Confessions of a Secret Trump Supporter

Matt J Weber 🦢
3 min readNov 10, 2016

--

I was a Trump supporter. I still am.

If a pollster had bothered to call me up and ask me about it, I would’ve denied it. I would’ve vehemently rejected everything Trump stands for.

But I would’ve been lying.

I grew up in the midwest on the northern edge of rural America.

This is where I came from. It’s where Trump supporters come from.

My patch of America was so overwhelmingly white, people of color might as well have not existed.

So when my parents — lone liberals in a sea of corn and down-home conservatism — talked about the plight of minorities, the struggle for equal rights, it was always in the abstract. Who needs equality, when everyone is the same? When everyone is like me — a Trump supporter.

Trump supporters aren’t racist. Not the majority anyway. We just don’t know any people of color. And when you grow up in a town where pretty much everyone is white, considering the inequality of minorities is mostly an academic exercise — devoid of real world applications.

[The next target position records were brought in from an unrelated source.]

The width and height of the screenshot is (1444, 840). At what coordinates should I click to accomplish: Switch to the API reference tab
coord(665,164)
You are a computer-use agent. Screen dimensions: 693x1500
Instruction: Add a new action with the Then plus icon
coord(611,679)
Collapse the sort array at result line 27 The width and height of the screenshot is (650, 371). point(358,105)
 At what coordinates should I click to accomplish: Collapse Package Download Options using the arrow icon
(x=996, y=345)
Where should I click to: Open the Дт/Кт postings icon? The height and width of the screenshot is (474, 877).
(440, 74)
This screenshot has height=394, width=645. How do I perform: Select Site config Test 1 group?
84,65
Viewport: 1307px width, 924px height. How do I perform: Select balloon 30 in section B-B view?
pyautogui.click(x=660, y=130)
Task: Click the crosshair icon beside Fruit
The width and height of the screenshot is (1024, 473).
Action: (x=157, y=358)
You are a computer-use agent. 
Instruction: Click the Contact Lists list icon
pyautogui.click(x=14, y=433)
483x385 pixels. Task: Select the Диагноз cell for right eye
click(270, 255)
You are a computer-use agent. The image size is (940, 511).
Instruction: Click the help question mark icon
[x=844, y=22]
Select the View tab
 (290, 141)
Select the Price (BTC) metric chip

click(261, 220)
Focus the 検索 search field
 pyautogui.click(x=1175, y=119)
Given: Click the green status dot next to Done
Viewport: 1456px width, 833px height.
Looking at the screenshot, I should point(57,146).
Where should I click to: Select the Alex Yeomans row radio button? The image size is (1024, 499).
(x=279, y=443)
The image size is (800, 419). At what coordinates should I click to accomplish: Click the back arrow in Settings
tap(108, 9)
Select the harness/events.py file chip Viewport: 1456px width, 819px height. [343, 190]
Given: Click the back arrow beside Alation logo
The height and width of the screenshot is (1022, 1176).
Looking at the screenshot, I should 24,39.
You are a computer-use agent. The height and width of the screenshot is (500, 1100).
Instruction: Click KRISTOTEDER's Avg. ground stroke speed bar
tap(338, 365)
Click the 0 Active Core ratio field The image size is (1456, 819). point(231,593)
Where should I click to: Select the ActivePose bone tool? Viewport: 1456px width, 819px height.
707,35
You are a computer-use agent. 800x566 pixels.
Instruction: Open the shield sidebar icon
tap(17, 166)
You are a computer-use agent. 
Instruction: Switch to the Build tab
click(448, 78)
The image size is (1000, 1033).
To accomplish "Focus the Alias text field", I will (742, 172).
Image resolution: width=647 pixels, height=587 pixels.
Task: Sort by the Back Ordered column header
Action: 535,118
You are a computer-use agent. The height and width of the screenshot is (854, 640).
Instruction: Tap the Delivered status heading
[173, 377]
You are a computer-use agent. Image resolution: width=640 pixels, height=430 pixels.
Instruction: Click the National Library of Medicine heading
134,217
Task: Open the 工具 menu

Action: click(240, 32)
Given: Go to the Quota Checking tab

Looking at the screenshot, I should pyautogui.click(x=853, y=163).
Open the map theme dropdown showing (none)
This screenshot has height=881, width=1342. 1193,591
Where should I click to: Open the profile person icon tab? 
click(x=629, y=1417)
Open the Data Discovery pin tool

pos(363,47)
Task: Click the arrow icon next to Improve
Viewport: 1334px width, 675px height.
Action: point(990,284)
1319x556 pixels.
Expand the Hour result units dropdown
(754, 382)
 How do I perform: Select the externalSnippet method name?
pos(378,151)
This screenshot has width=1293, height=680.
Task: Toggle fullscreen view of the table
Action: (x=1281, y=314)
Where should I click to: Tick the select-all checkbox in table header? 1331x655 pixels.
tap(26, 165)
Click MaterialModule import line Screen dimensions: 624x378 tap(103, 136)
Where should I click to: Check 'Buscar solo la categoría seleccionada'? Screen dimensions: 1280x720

While we Trump supporters may not have much experience with other races, we do know racists.

Most of the time, they are viewed with derision. Their words are treated like a fart in church, uncouth but ignored for the sake of the sermon. They are often family and so they are given a pass. In fact, I think I had more experience with casual racists in my formative years than I did with people of color. And when you grow up with bigots, work with bigots, and eat dinner with bigots, you learn to tolerate them. You keep silent in a misguided attempt at maintaining a veneer of civility. Since there are no people of color to harass, their bigotry becomes merely a peculiarity, a mannerism no more harmful than believing in UFOs or the Illuminati.

And when my parents advocated for minorities, they might as well have been advocating for someone from another planet as far as us Trump supporters were concerned.

When I was an adult, I moved to the city. The constant traffic noise, the police sirens, and the footsteps in the apartment above me all gave substance to people I would never know but couldn’t ignore. They were more than an abstraction or an academic exercise. They were real.

And their existence was never more apparent than when I returned home to visit. I lay in my old bed, unable to sleep, because of the astonishing silence of rural America. As if any evidence of anyone other than myself had somehow been scooped out of the night, leaving behind nothing but a gaping void.

We Trump supporters have been called the silent majority and this moniker is apt. The majority of us have been silent in the face of overt bigotry at one time or another. We have allowed it to course through our communities unchecked. We might loudly denounce racism, but we will remain silent in the face of actual racists, and through our inaction, deny people the same opportunities as ourselves merely because we will never know them.

Even though I left my fellow Trump supporters behind, this part of America will always be deeply embedded in who I am. I voted for Hillary Clinton but the Trump supporter in me is still there. He still exists. You will have to listen closely because the only indication of his presence will be an astonishing silence.